Copy out the listing below from the line containing "Services (305, 900)" through the line containing "Privacy (32, 759)", including both of those lines. Omit the pictures from your answer.

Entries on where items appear

━━━━━━━━

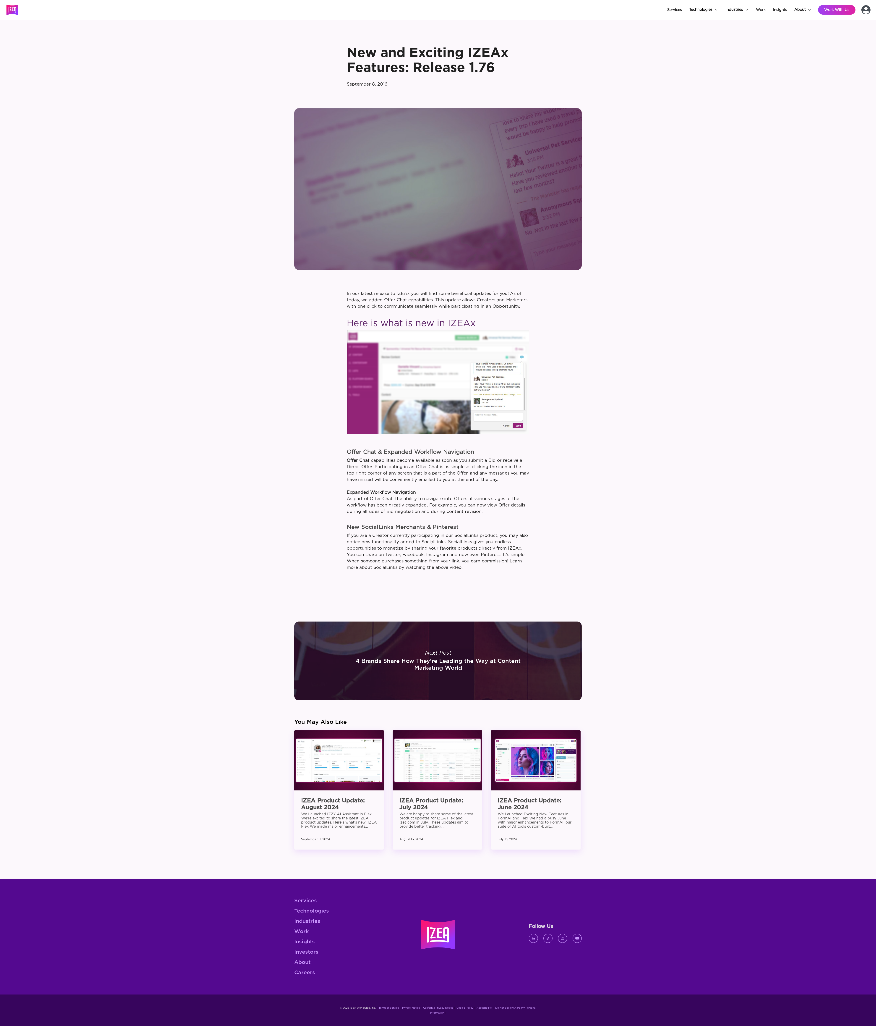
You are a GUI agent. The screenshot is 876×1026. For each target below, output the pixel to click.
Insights (304, 942)
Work (301, 931)
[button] (703, 10)
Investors (306, 952)
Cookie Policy (464, 1008)
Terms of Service (389, 1008)
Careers (304, 972)
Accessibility (484, 1008)
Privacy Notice (411, 1008)
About (302, 962)
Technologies (311, 911)
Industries (307, 921)
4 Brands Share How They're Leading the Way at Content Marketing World (438, 661)
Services (305, 900)
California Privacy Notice (438, 1008)
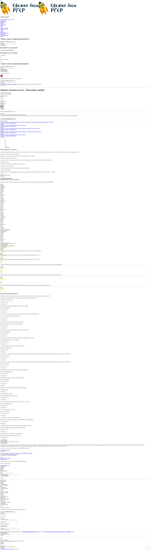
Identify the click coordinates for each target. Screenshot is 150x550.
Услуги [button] (16, 548)
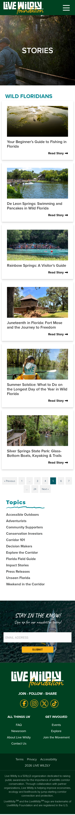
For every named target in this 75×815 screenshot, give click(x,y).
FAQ (19, 725)
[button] (65, 7)
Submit (37, 650)
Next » (45, 489)
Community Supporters (24, 527)
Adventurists (16, 520)
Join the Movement (56, 737)
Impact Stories (17, 565)
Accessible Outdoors (22, 514)
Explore (56, 731)
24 (34, 489)
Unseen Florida (18, 577)
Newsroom (18, 731)
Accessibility (48, 759)
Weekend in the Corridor (25, 584)
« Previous (9, 481)
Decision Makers (19, 546)
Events (56, 725)
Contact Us (18, 743)
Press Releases (18, 571)
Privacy (32, 759)
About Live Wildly (19, 737)
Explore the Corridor (22, 552)
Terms (20, 759)
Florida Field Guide (21, 558)
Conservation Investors (24, 533)
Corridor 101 (15, 539)
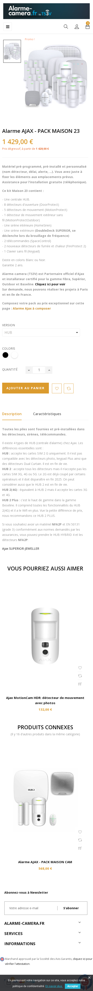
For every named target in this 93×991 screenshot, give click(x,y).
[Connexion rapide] (76, 27)
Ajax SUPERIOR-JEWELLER (20, 548)
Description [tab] (12, 413)
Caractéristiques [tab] (47, 413)
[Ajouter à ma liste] (57, 388)
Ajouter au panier (25, 388)
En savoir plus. (54, 986)
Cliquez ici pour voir (50, 284)
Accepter (72, 986)
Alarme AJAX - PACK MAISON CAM (45, 862)
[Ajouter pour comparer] (69, 388)
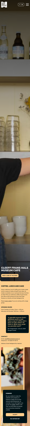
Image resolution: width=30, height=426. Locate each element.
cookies (13, 404)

━━━━━━━━

TASK OUTPUT
Services (305, 900)
California Privacy Notice (438, 1008)
Identify the click coordinates for each target. Screenshot is 150x550.
Услуги [button] (16, 548)
For every named target in this 75×815 screenshot, give click(x,y).
FAQ (19, 725)
[button] (65, 7)
Submit (37, 650)
Next » (45, 489)
Community Supporters (24, 527)
Adventurists (16, 520)
Join the Movement (56, 737)
Impact Stories (17, 565)
Accessible Outdoors (22, 514)
Explore (56, 731)
24 (34, 489)
Unseen Florida (18, 577)
Newsroom (18, 731)
Accessibility (48, 759)
Weekend in the Corridor (25, 584)
« Previous (9, 481)
Decision Makers (19, 546)
Events (56, 725)
Contact Us (18, 743)
Press Releases (18, 571)
Privacy (32, 759)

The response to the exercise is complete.